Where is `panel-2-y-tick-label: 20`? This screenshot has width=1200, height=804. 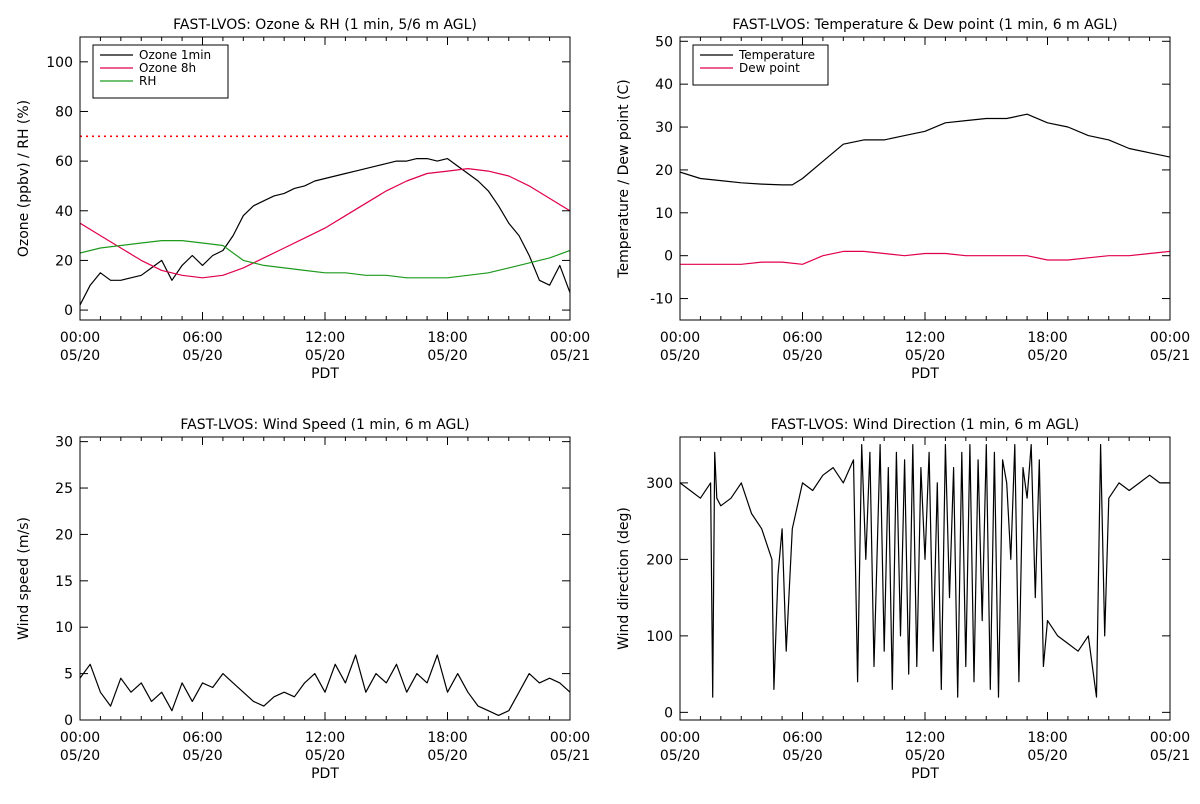
panel-2-y-tick-label: 20 is located at coordinates (664, 171).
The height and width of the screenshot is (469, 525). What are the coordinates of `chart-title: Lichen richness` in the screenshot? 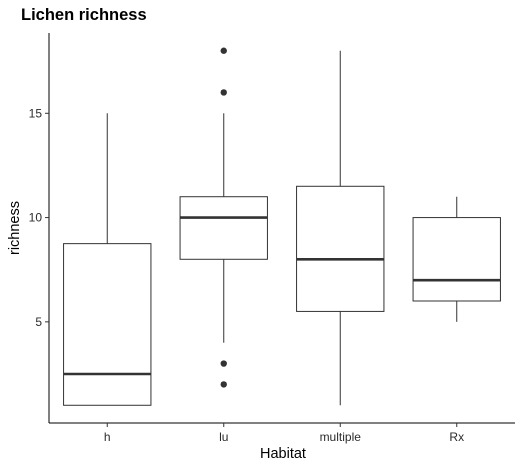 It's located at (84, 15).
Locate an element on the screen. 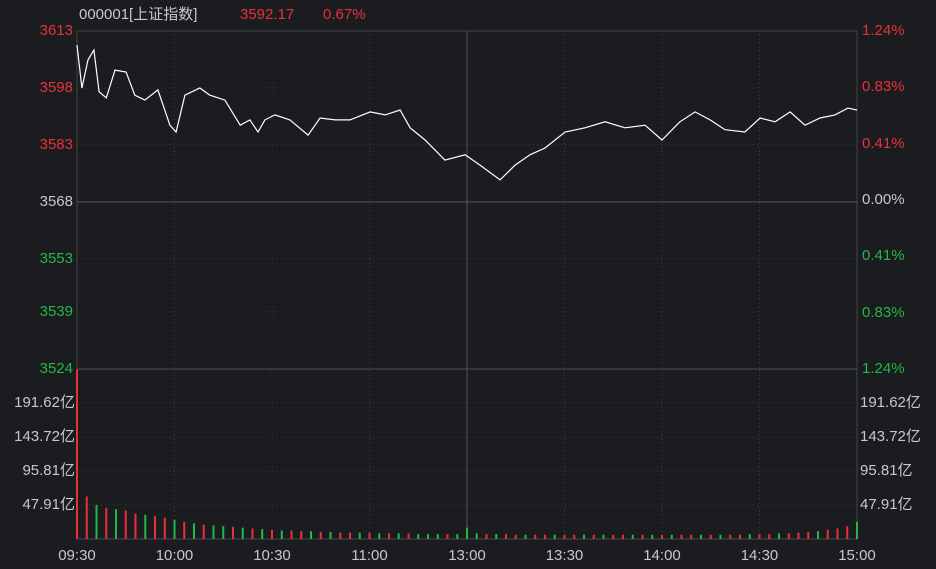 This screenshot has height=569, width=936. chart-title: 000001[上证指数] is located at coordinates (138, 14).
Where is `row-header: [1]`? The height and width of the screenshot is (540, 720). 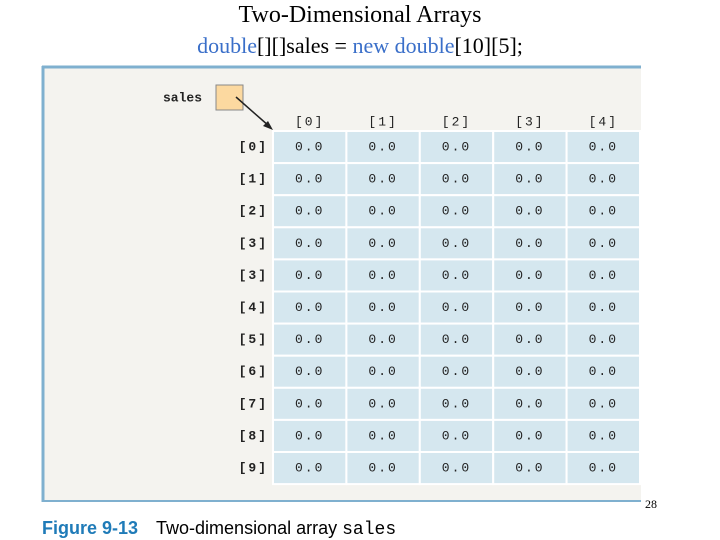
row-header: [1] is located at coordinates (254, 180).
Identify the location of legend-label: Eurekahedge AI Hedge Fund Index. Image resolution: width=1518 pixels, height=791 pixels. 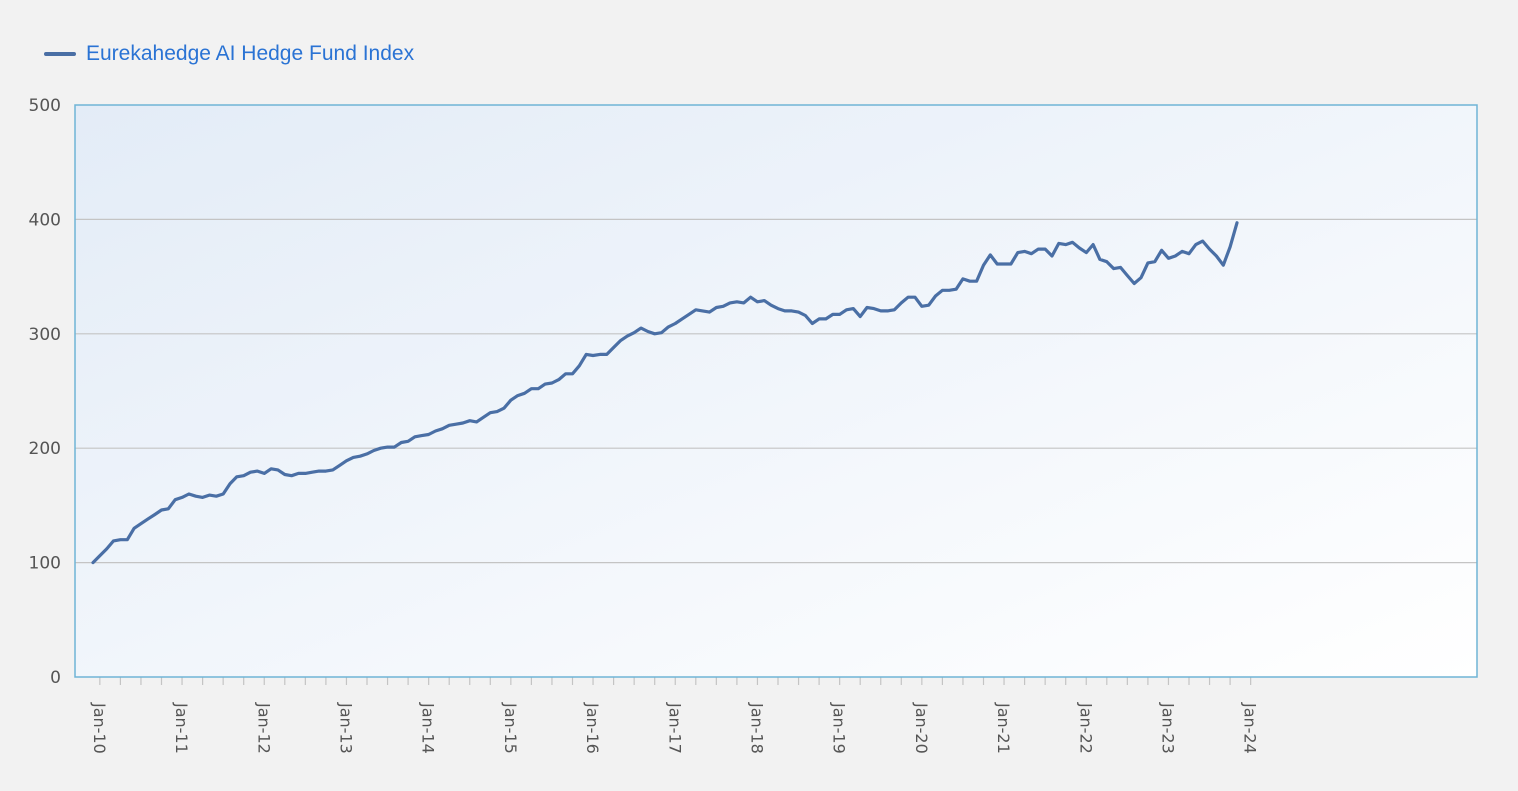
(250, 54).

__________

* TO-DO ITEM
Extract the stretch from the line containing "Identify the location" through the end of the data, reproducing it word for word but without the pictures.

* FINAL ANSWER
Identify the location of legend-label: Eurekahedge AI Hedge Fund Index. Image resolution: width=1518 pixels, height=791 pixels. 
(250, 54).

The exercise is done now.